Ewing sarcoma (EWS) is the second most common pediatric bone tumor. It is a highly aggressive cancer, with overall survival (OS) of 70% with nonmetastatic and ∼30% with metastatic disease. , The treatment comprises neoadjuvant chemotherapy, followed by local control by surgery or radiotherapy. The two weekly interval‐compressed chemotherapy regimen of vincristine, doxorubicin, and cyclophosphamide (VDC) alternating with ifosfamide and etoposide (IE) is the standard of care for pediatric patients with EWS. The 5‐year event‐free survival (EFS) in pediatric patients of nonmetastatic EWS has been improved from 65% to 73% by the use of an interval‐compressed chemotherapy regimen that requires timely administration after every 2 weeks. ,

The COVID‐19 pandemic presents a global challenge to safe and effective pediatric cancer care, especially in low middle‐income countries (LMIC). Around 90% of the world's pediatric cancer population belongs to LMIC. The challenge is to provide pediatric cancer care due to the potential risk of significant delay in treatment and limited medical services, especially in LMIC, like Pakistan. Delays in cancer treatment can lead to tumor progression and poorer outcomes. So, there is an urgent need for safe and feasible adaptations to cancer treatment.

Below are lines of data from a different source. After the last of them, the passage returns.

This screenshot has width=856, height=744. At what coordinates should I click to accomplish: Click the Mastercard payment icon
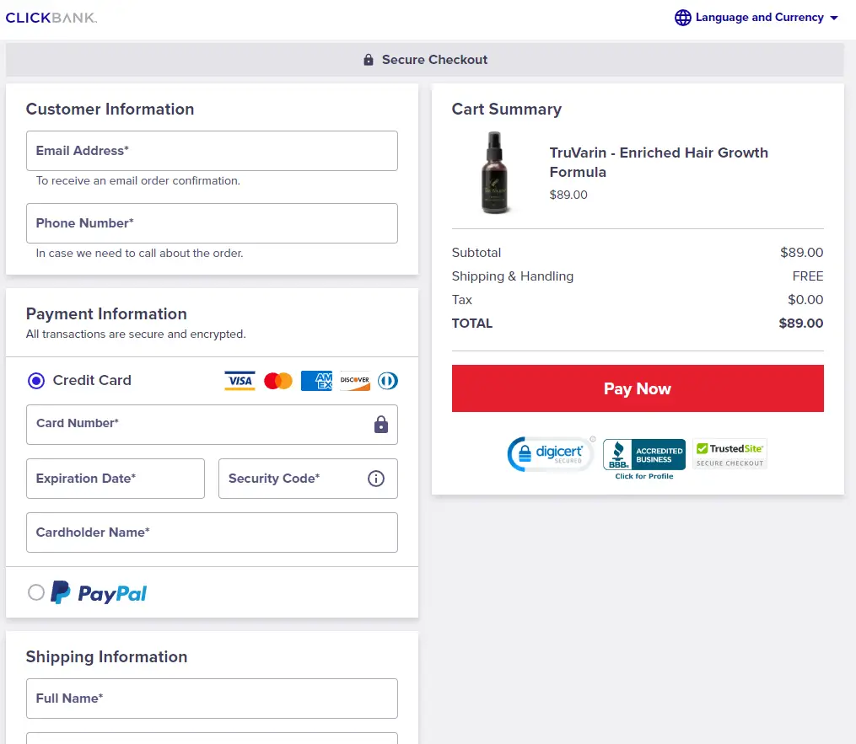[278, 380]
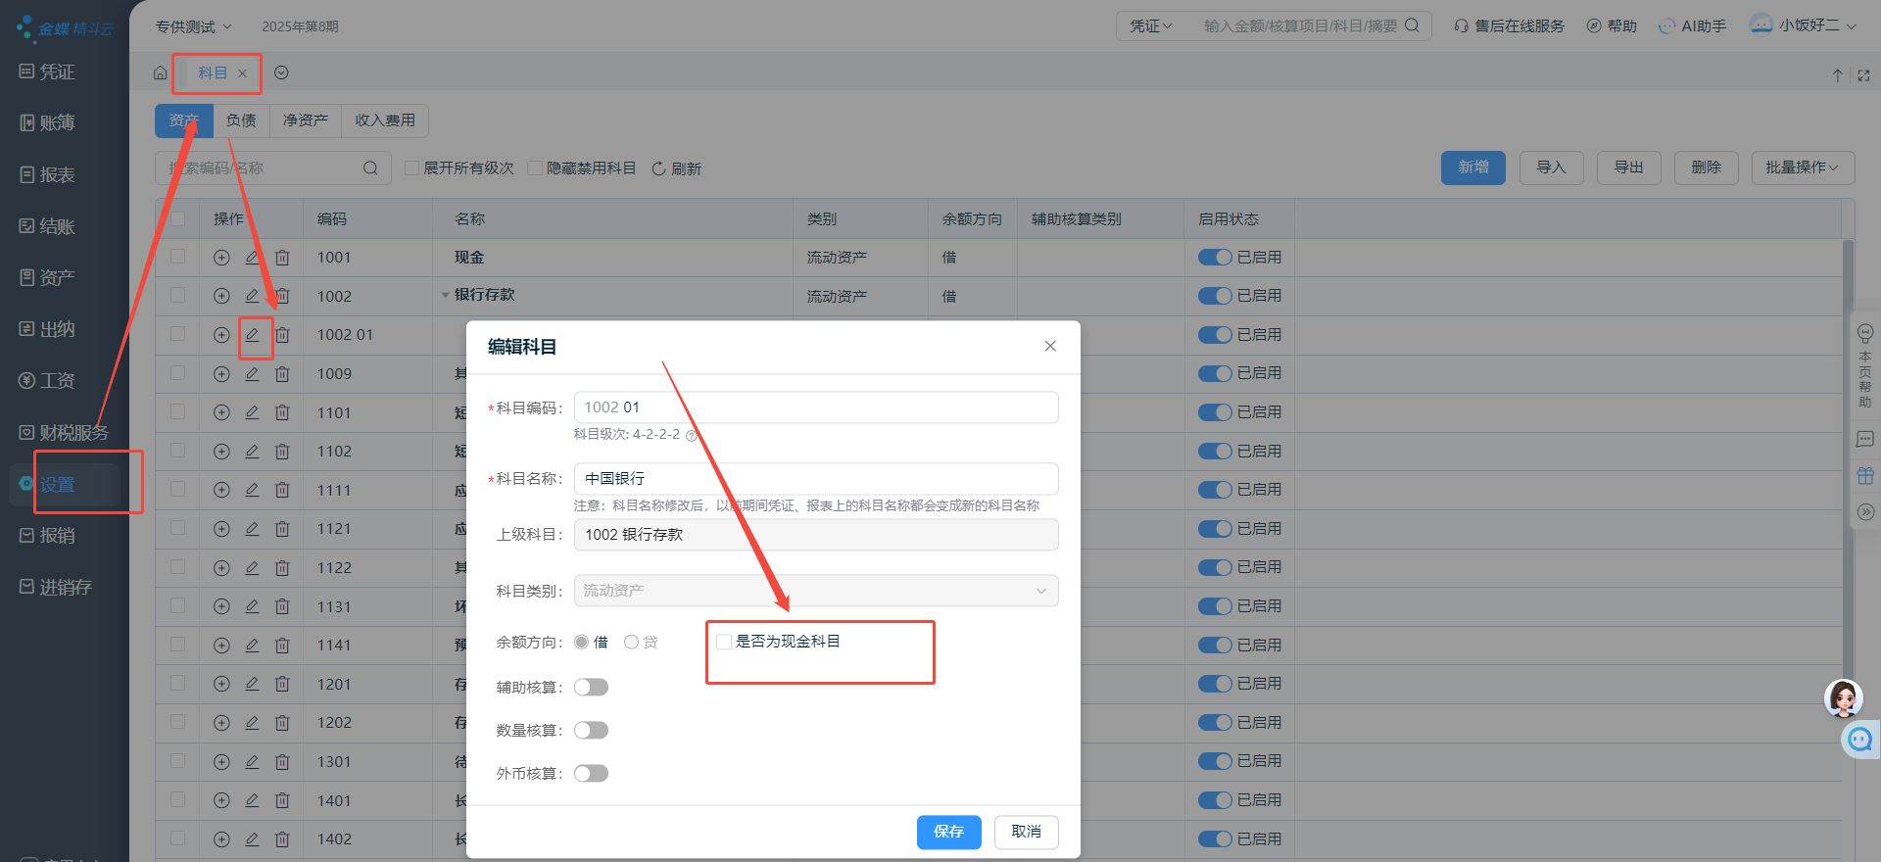The width and height of the screenshot is (1881, 862).
Task: Click the 保存 button in the dialog
Action: [948, 832]
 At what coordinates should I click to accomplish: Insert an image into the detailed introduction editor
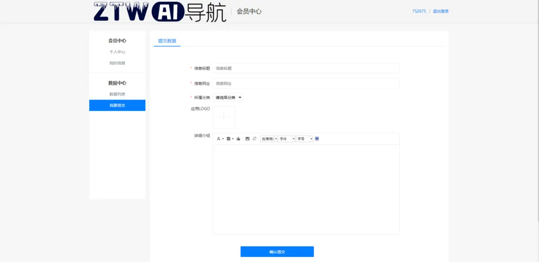click(247, 139)
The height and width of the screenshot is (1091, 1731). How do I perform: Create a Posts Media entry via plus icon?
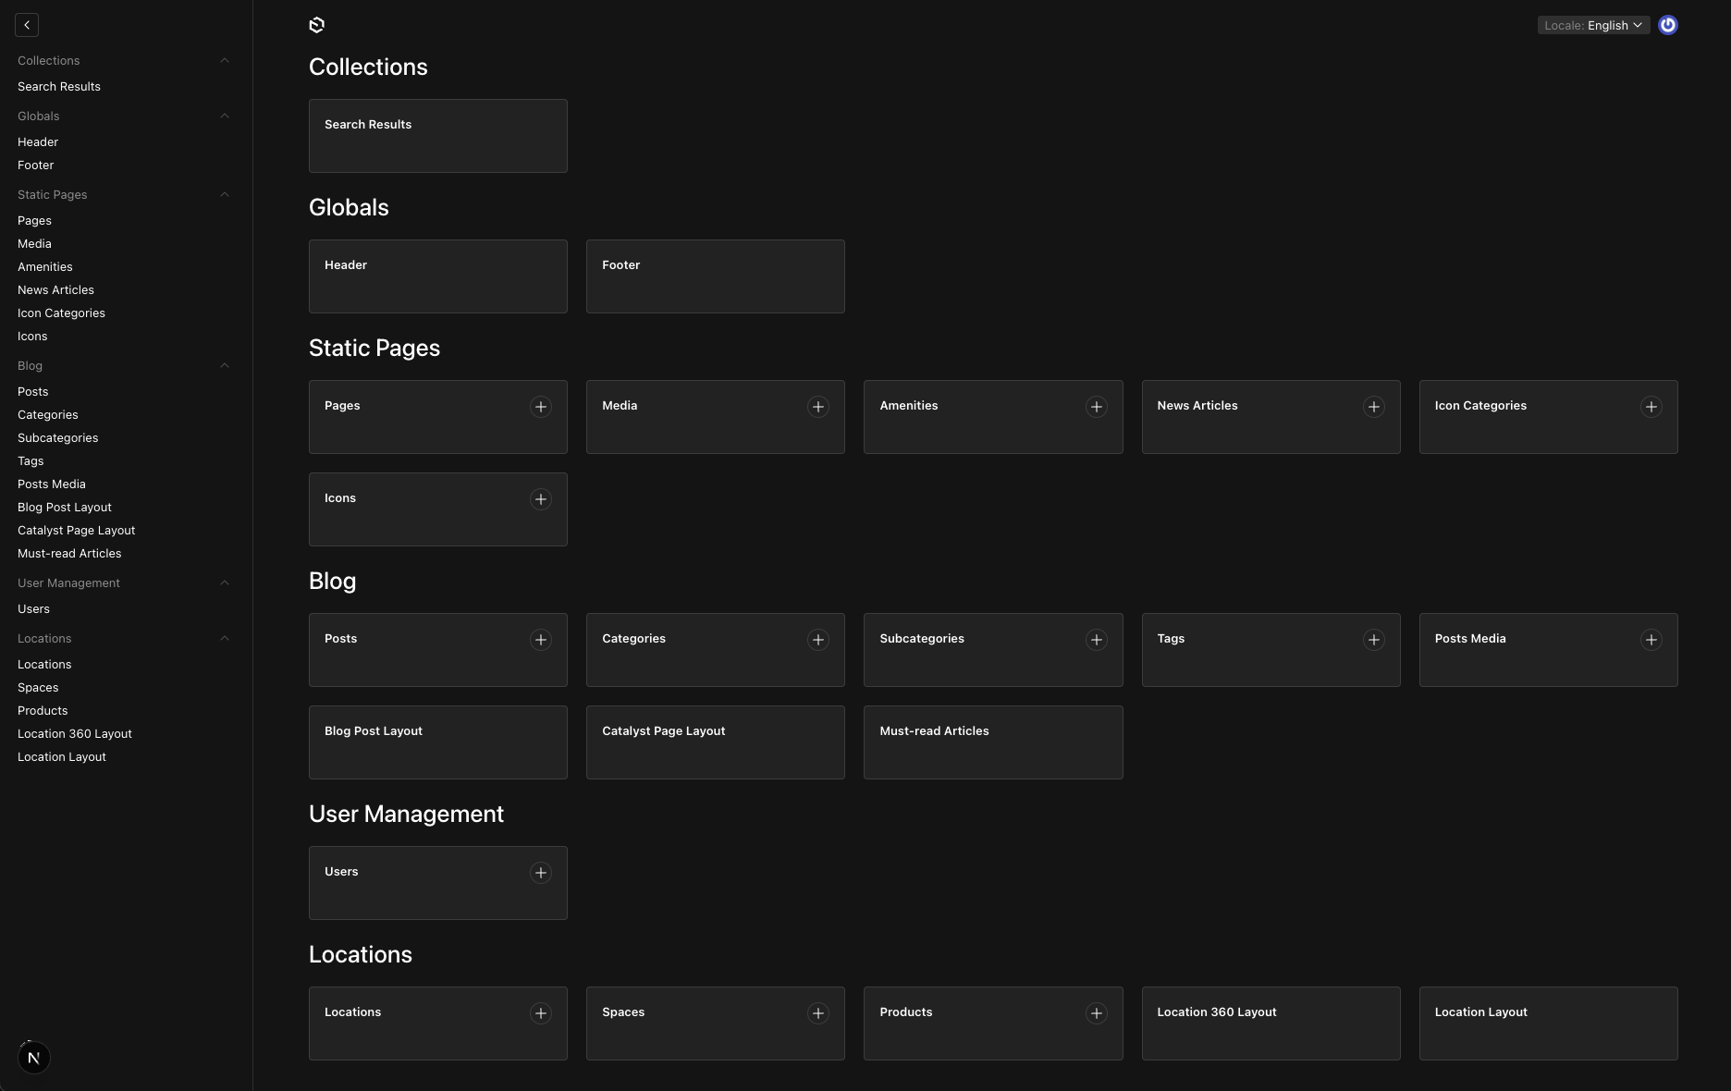[1651, 640]
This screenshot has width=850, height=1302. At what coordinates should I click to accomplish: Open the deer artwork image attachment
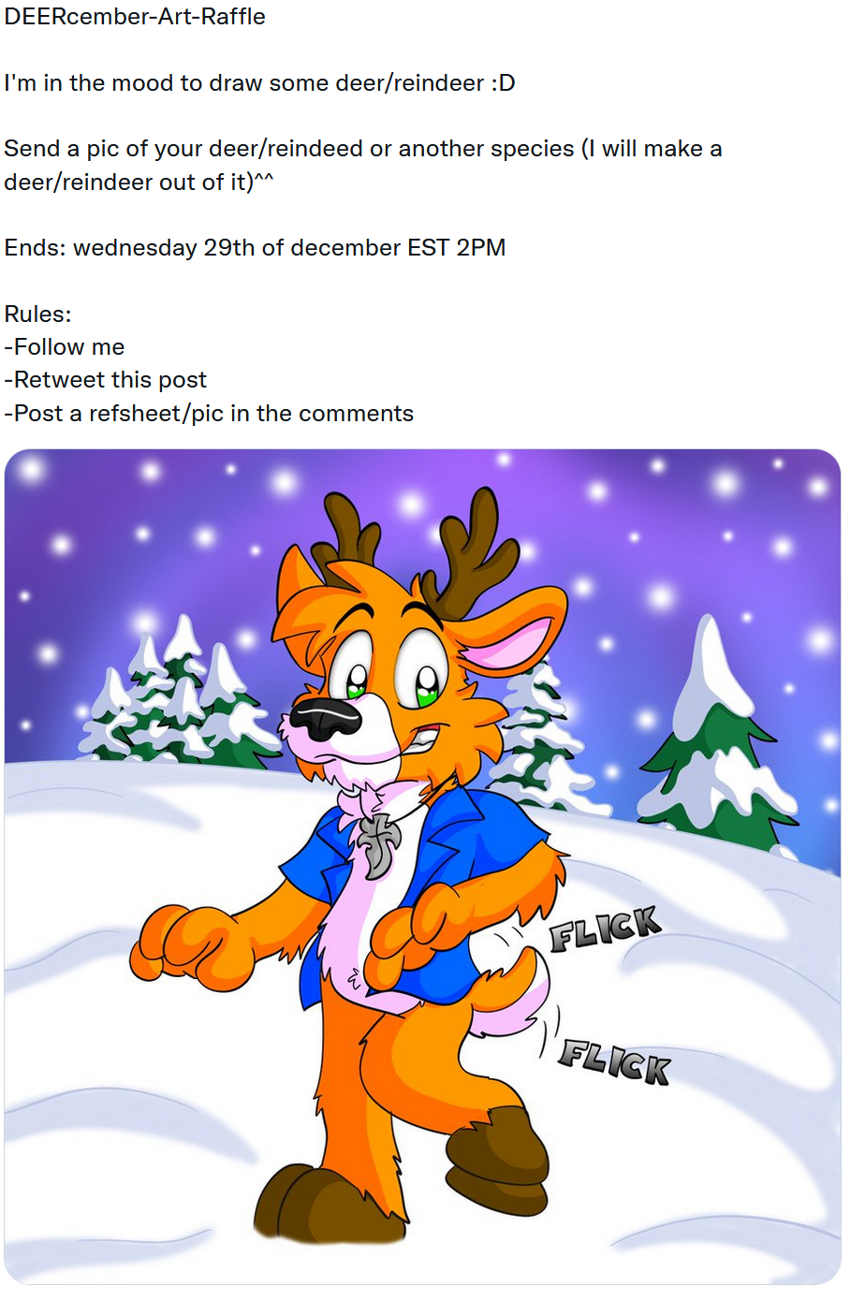[422, 867]
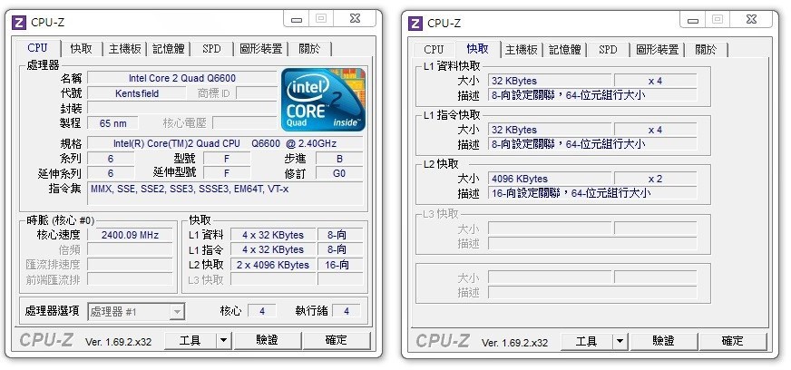Open the 工具 dropdown arrow in left window
This screenshot has width=791, height=370.
224,341
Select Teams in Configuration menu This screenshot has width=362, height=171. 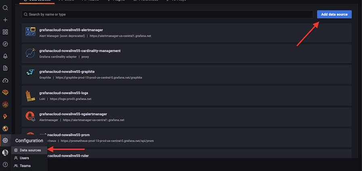(25, 166)
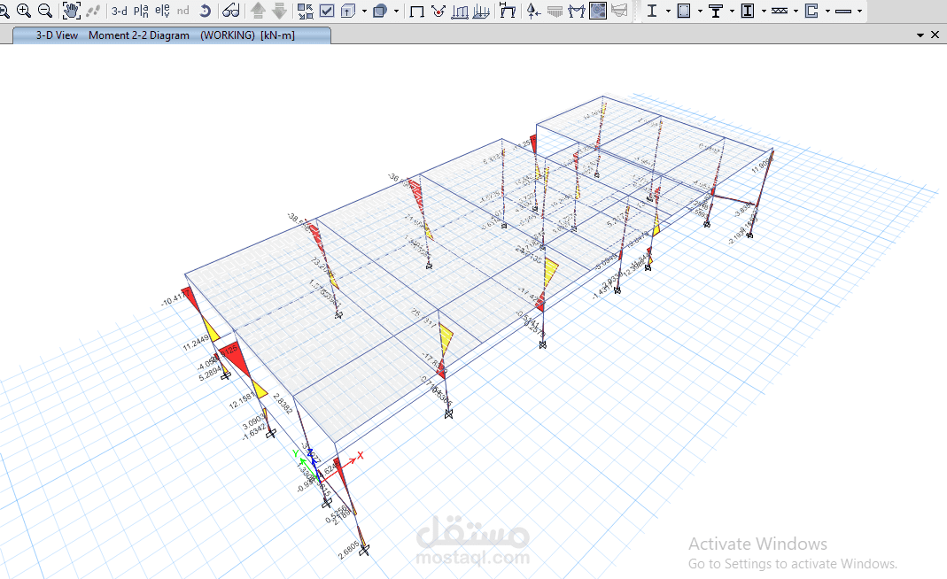Switch to the 3-d default view button
This screenshot has height=579, width=947.
(x=119, y=12)
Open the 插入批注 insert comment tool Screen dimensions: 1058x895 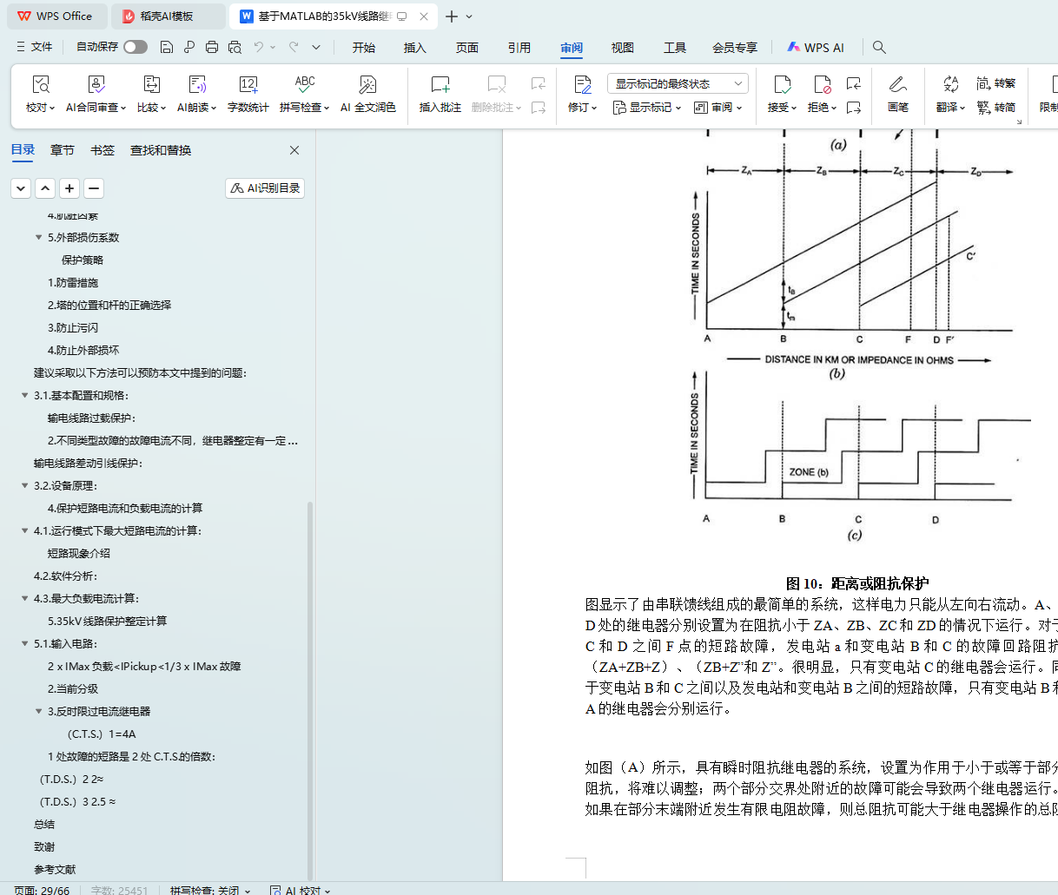[x=440, y=85]
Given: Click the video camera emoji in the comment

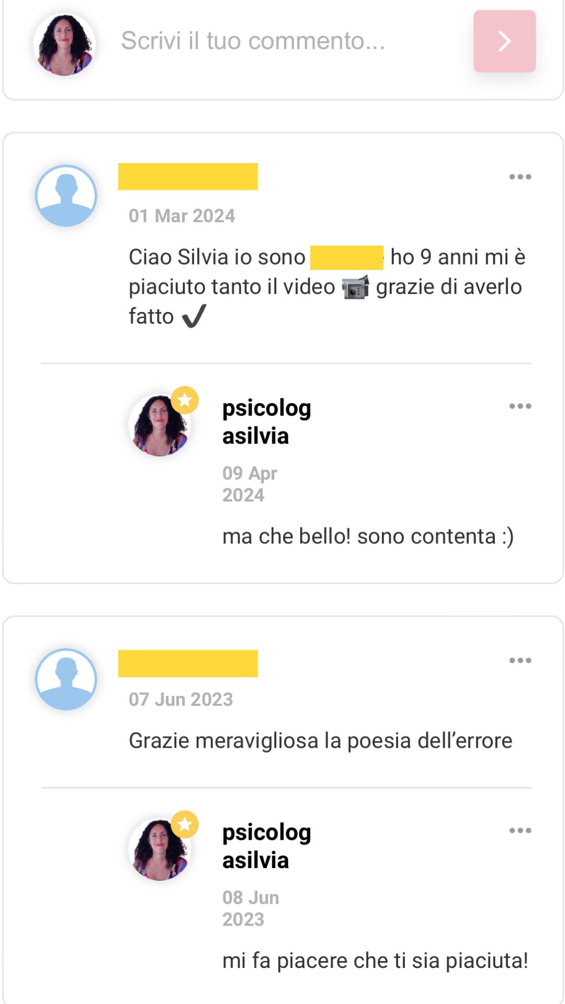Looking at the screenshot, I should click(355, 287).
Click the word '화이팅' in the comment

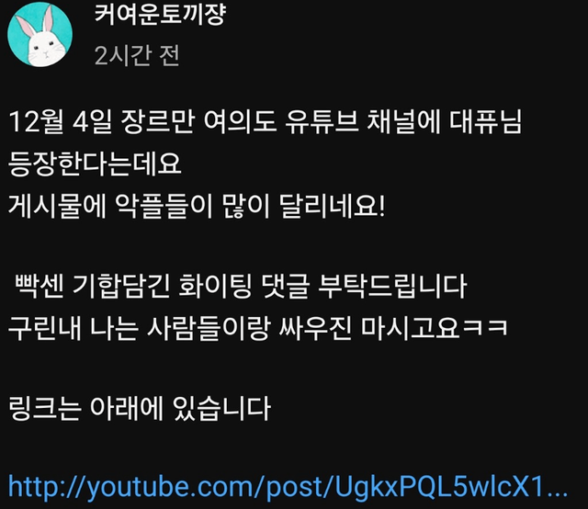coord(215,286)
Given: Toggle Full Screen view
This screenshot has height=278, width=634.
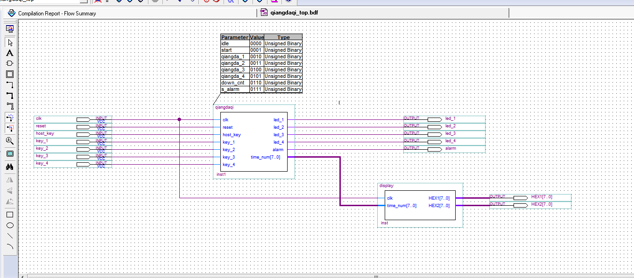Looking at the screenshot, I should pyautogui.click(x=9, y=153).
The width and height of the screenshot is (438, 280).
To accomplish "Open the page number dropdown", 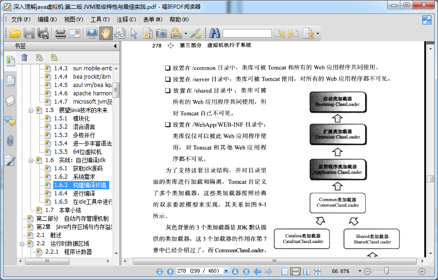I will (226, 271).
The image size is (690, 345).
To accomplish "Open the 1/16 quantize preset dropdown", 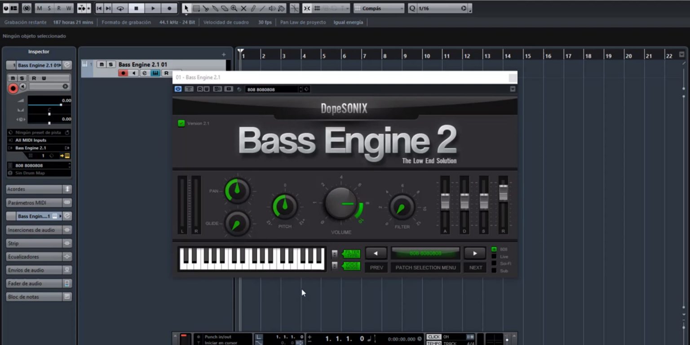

Ifosfamide is an alkylating agent and is activated by hepatic cytochrome P450 enzyme CYP3A4 into isophosphoramide mustard and toxic metabolite acrolein. Acrolein is associated with urothelial toxicity leading to hemorrhagic cystitis. This toxicity can be prevented by infusion of thiol compound 2‐mercaptoethane sulfonate sodium (MESNA), followed by hyperhydration for 24 hours after ifosfamide administration. MESNA provides uro‐protection by binding with acrolein, preventing damage to bladder epithelium. This requires inpatient admission for 6 days, and places a significant admission burden on hospitals, and causes delays in treatment when inpatient hospital beds are already limited, especially during the COVID‐19 pandemic. So, an altered regimen needs to be followed to replace long treatment visits with shorter hospital visits.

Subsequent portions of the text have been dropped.